## Task brief
So that nothing is lost, write out all the lines below exactly.

## Given information
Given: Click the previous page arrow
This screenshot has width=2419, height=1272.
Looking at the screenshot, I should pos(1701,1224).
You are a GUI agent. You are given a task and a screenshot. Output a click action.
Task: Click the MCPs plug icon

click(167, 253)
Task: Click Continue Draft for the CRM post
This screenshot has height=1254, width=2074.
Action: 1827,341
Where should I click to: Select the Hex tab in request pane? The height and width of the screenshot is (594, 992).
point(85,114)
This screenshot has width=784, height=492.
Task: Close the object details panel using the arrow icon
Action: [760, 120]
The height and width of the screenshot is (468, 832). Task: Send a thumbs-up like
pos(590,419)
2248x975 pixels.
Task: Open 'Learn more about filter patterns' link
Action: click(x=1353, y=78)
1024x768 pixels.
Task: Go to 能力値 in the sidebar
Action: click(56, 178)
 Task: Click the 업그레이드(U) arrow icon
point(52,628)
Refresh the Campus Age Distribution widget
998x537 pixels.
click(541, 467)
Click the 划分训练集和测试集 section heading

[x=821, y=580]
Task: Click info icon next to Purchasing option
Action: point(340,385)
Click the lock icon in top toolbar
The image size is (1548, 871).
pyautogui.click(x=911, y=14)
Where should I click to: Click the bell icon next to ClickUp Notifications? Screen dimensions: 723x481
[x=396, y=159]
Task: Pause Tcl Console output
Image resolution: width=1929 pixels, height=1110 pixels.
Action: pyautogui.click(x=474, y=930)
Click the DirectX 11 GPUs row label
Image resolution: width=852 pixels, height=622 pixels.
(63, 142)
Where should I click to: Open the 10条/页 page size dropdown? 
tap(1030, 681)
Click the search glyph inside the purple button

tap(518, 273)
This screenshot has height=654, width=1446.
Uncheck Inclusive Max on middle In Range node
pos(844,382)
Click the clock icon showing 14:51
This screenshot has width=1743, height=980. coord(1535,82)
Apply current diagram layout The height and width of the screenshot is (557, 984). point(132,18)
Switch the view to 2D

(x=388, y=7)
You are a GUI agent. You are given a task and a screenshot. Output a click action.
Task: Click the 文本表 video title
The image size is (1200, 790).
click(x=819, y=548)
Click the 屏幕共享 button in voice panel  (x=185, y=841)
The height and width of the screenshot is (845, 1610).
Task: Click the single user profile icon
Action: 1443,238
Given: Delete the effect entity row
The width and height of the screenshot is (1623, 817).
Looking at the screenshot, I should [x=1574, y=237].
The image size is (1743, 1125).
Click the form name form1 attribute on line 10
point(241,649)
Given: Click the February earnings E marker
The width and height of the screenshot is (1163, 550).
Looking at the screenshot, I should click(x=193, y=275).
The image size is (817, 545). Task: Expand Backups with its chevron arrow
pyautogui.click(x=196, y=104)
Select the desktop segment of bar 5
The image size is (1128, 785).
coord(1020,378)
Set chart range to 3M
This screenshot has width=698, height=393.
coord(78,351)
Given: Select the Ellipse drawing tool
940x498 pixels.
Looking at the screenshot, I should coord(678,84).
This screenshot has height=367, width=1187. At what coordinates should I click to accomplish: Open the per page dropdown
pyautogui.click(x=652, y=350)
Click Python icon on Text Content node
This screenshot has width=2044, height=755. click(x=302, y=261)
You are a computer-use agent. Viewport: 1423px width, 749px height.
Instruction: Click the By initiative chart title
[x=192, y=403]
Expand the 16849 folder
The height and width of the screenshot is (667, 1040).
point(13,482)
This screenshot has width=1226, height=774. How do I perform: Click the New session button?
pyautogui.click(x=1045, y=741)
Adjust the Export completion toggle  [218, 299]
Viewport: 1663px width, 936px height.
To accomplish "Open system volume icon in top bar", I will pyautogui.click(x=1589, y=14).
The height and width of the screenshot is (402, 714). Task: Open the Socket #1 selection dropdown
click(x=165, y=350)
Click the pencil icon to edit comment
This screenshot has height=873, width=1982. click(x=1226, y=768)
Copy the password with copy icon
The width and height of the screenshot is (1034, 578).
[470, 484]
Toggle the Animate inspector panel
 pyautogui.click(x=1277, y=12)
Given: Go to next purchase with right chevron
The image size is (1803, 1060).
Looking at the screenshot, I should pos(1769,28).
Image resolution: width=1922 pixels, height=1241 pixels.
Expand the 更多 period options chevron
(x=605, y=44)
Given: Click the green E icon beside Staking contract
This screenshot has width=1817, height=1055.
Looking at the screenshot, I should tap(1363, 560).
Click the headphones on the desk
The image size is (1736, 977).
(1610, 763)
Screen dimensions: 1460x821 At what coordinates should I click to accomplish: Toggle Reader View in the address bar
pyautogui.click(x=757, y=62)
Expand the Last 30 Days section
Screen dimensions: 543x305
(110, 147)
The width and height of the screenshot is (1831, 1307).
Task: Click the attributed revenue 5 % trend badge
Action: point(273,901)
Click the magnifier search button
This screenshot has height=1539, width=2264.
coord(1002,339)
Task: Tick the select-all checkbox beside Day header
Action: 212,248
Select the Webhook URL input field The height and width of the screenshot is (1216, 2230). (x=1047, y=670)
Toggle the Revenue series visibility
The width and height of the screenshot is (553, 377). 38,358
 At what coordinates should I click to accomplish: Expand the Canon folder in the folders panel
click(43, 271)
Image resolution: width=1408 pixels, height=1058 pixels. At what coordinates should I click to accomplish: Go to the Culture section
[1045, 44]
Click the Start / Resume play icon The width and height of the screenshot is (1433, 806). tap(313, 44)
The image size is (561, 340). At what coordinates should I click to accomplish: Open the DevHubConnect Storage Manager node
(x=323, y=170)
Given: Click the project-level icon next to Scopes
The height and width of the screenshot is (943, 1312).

## Solution for this exercise
Given: Click the previous page arrow
This screenshot has width=2419, height=1272.
Looking at the screenshot, I should pos(1701,1224).
You are a GUI agent. You are given a task and a screenshot. Output a click action.
Task: Click the MCPs plug icon

click(167, 253)
Task: Click Continue Draft for the CRM post
This screenshot has height=1254, width=2074.
Action: 1827,341
Where should I click to: Select the Hex tab in request pane? The height and width of the screenshot is (594, 992).
point(85,114)
This screenshot has width=784, height=492.
Task: Close the object details panel using the arrow icon
Action: [760, 120]
The height and width of the screenshot is (468, 832). Task: Send a thumbs-up like
pos(590,419)
2248x975 pixels.
Task: Open 'Learn more about filter patterns' link
Action: click(x=1353, y=78)
1024x768 pixels.
Task: Go to 能力値 in the sidebar
Action: click(56, 178)
 Task: Click the 업그레이드(U) arrow icon
point(52,628)
Refresh the Campus Age Distribution widget
998x537 pixels.
click(541, 467)
Click the 划分训练集和测试集 section heading

[x=821, y=580]
Task: Click info icon next to Purchasing option
Action: point(340,385)
Click the lock icon in top toolbar
The image size is (1548, 871).
pyautogui.click(x=911, y=14)
Where should I click to: Click the bell icon next to ClickUp Notifications? Screen dimensions: 723x481
[x=396, y=159]
Task: Pause Tcl Console output
Image resolution: width=1929 pixels, height=1110 pixels.
Action: pyautogui.click(x=474, y=930)
Click the DirectX 11 GPUs row label
Image resolution: width=852 pixels, height=622 pixels.
(63, 142)
Where should I click to: Open the 10条/页 page size dropdown? 
tap(1030, 681)
Click the search glyph inside the purple button

tap(518, 273)
This screenshot has height=654, width=1446.
Uncheck Inclusive Max on middle In Range node
pos(844,382)
Click the clock icon showing 14:51
This screenshot has width=1743, height=980. coord(1535,82)
Apply current diagram layout The height and width of the screenshot is (557, 984). point(132,18)
Switch the view to 2D

(x=388, y=7)
You are a GUI agent. You are given a task and a screenshot. Output a click action.
Task: Click the 文本表 video title
The image size is (1200, 790).
click(x=819, y=548)
Click the 屏幕共享 button in voice panel  (x=185, y=841)
The height and width of the screenshot is (845, 1610).
Task: Click the single user profile icon
Action: 1443,238
Given: Delete the effect entity row
The width and height of the screenshot is (1623, 817).
Looking at the screenshot, I should [x=1574, y=237].
The image size is (1743, 1125).
Click the form name form1 attribute on line 10
point(241,649)
Given: Click the February earnings E marker
The width and height of the screenshot is (1163, 550).
Looking at the screenshot, I should click(x=193, y=275).
The image size is (817, 545). Task: Expand Backups with its chevron arrow
pyautogui.click(x=196, y=104)
Select the desktop segment of bar 5
The image size is (1128, 785).
coord(1020,378)
Set chart range to 3M
This screenshot has width=698, height=393.
coord(78,351)
Given: Select the Ellipse drawing tool
940x498 pixels.
Looking at the screenshot, I should coord(678,84).
This screenshot has height=367, width=1187. At what coordinates should I click to accomplish: Open the per page dropdown
pyautogui.click(x=652, y=350)
Click Python icon on Text Content node
This screenshot has width=2044, height=755. click(x=302, y=261)
You are a computer-use agent. Viewport: 1423px width, 749px height.
Instruction: Click the By initiative chart title
[x=192, y=403]
Expand the 16849 folder
The height and width of the screenshot is (667, 1040).
point(13,482)
This screenshot has width=1226, height=774. How do I perform: Click the New session button?
pyautogui.click(x=1045, y=741)
Adjust the Export completion toggle  [218, 299]
Viewport: 1663px width, 936px height.
To accomplish "Open system volume icon in top bar", I will pyautogui.click(x=1589, y=14).
The height and width of the screenshot is (402, 714). Task: Open the Socket #1 selection dropdown
click(x=165, y=350)
Click the pencil icon to edit comment
This screenshot has height=873, width=1982. click(x=1226, y=768)
Copy the password with copy icon
The width and height of the screenshot is (1034, 578).
[470, 484]
Toggle the Animate inspector panel
 pyautogui.click(x=1277, y=12)
Given: Go to next purchase with right chevron
The image size is (1803, 1060).
Looking at the screenshot, I should pos(1769,28).
Image resolution: width=1922 pixels, height=1241 pixels.
Expand the 更多 period options chevron
(x=605, y=44)
Given: Click the green E icon beside Staking contract
This screenshot has width=1817, height=1055.
Looking at the screenshot, I should tap(1363, 560).
Click the headphones on the desk
The image size is (1736, 977).
(1610, 763)
Screen dimensions: 1460x821 At what coordinates should I click to accomplish: Toggle Reader View in the address bar
pyautogui.click(x=757, y=62)
Expand the Last 30 Days section
Screen dimensions: 543x305
(110, 147)
The width and height of the screenshot is (1831, 1307).
Task: Click the attributed revenue 5 % trend badge
Action: point(273,901)
Click the magnifier search button
This screenshot has height=1539, width=2264.
coord(1002,339)
Task: Tick the select-all checkbox beside Day header
Action: 212,248
Select the Webhook URL input field The height and width of the screenshot is (1216, 2230). (x=1047, y=670)
Toggle the Revenue series visibility
The width and height of the screenshot is (553, 377). 38,358
 At what coordinates should I click to accomplish: Expand the Canon folder in the folders panel
click(43, 271)
Image resolution: width=1408 pixels, height=1058 pixels. At what coordinates should I click to accomplish: Go to the Culture section
[1045, 44]
Click the Start / Resume play icon The width and height of the screenshot is (1433, 806). tap(313, 44)
The image size is (561, 340). At what coordinates should I click to accomplish: Open the DevHubConnect Storage Manager node
(x=323, y=170)
Given: Click the project-level icon next to Scopes
The height and width of the screenshot is (943, 1312).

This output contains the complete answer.